US billionaire investor Carl Icahn has sold nearly all his shares in South Korean tobacco company KT&G Corp, an industry source said yesterday, apparently heralding the end to his public campaign to transform the way the company is run that aroused fierce opposition.
Icahn-led funds sold the 7 million shares, which account for 4.75 percent of KT&G shares, for 425 billion won (US$460 million) before the South Korean stock market opened yesterday, the person told Dow Jones Newswires. Each share was sold at a discount of 3.8 percent to Monday's closing price of 63,100 won.
Icahn had a 5.27 percent stake, or 7.76 million shares, in the South Korean company as of the end of last month.

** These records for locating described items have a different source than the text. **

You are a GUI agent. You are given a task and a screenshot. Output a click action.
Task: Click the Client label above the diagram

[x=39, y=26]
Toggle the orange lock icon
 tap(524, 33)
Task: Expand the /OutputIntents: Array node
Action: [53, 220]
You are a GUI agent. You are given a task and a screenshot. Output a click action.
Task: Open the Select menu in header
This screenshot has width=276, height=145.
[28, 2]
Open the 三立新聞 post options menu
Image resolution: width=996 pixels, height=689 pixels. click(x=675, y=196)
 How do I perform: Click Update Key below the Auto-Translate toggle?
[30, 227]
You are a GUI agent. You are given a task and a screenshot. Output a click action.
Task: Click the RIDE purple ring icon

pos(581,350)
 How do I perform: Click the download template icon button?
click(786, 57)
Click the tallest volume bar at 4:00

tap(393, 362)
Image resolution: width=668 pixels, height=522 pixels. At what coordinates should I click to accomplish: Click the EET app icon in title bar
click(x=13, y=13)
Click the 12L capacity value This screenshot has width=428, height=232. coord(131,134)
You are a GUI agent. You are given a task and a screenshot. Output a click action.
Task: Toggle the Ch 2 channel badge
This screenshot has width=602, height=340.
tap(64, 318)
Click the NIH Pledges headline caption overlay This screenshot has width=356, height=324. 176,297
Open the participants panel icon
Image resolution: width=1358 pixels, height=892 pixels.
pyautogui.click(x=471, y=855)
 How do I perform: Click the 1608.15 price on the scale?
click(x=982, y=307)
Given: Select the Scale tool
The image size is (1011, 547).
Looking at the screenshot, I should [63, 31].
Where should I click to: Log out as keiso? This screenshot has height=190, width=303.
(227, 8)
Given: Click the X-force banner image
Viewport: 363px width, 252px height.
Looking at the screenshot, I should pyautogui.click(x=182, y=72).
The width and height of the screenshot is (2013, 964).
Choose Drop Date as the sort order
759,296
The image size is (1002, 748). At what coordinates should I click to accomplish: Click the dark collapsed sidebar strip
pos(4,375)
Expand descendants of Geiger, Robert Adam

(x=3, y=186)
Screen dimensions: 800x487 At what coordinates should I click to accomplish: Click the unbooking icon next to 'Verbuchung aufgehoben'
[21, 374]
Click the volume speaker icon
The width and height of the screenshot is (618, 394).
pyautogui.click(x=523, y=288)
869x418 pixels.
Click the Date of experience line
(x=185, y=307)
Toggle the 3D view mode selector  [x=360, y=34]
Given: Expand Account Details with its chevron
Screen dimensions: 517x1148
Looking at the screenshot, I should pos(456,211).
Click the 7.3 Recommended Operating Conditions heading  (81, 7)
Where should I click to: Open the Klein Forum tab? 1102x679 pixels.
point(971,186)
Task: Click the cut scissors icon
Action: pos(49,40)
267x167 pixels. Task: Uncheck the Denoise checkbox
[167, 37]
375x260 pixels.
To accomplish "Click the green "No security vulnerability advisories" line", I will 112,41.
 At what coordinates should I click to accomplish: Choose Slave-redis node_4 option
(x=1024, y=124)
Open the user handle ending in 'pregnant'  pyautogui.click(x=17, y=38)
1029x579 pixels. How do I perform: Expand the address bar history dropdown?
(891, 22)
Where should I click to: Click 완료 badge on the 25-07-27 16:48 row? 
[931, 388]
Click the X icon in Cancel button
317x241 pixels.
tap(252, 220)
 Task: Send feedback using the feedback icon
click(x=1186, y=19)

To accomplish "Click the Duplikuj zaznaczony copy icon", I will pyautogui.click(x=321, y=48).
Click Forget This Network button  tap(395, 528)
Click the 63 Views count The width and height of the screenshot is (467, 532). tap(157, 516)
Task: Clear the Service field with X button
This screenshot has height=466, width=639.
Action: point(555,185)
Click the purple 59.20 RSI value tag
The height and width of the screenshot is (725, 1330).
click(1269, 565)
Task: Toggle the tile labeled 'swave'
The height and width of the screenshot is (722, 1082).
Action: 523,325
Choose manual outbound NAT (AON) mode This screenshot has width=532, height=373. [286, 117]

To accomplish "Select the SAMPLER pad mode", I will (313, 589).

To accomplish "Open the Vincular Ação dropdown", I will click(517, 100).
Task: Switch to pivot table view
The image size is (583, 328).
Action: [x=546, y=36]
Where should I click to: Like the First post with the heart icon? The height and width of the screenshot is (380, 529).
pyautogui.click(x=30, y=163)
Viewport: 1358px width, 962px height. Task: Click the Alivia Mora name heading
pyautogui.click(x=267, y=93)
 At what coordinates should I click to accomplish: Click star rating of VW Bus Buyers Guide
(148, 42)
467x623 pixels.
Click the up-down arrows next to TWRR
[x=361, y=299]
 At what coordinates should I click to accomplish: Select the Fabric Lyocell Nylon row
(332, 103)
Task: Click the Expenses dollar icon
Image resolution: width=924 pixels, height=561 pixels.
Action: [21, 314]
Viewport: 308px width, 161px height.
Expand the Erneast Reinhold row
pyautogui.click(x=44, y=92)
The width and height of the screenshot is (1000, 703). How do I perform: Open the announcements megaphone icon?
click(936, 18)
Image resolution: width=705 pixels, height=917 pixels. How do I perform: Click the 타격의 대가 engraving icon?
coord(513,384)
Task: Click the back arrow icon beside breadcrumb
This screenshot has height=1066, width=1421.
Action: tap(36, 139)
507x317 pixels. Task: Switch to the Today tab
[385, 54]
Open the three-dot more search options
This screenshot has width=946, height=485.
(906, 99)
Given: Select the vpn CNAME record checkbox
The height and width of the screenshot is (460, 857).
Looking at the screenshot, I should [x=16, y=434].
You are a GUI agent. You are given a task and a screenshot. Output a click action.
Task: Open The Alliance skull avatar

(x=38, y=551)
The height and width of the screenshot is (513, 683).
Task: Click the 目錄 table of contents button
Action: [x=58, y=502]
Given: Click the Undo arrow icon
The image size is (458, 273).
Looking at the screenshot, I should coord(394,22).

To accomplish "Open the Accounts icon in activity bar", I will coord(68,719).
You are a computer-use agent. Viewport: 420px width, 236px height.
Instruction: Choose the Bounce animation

KT&G couldn't confirm the sale and Citigroup, the sole bookrunner for the transaction, was not immediately available for comment on the deal.
The move sent KT&G shares sharply lower. By midday, the shares were down 4.4 percent to 60,300 won, compared with a 0.1 percent rise in the main bourse.
"The absence of Icahn cools off expectations for a management battle, removing upside momentum," Korea Investment & Securities analyst Lee Kyeong-joo said.
Three Icahn-led funds and investment fund Steel Partners II Ltd, led by Warren Lichtenstein, have waged a high-profile campaign for change this year at the former government tobacco monopoly by exercising joint voting rights.
Icahn and Lichtenstein ended that relationship in August.
The four funds demanded KT&G return value to shareholders, including by selling idle land holdings and listing a profitable unit that manufactures products related to the ginseng root, popular in Asia for its perceived medicinal qualities.
Such high-profile investor activism is controversial in South Korea, which remains ambivalent about the role of foreign capital in the world's 10th-largest economy.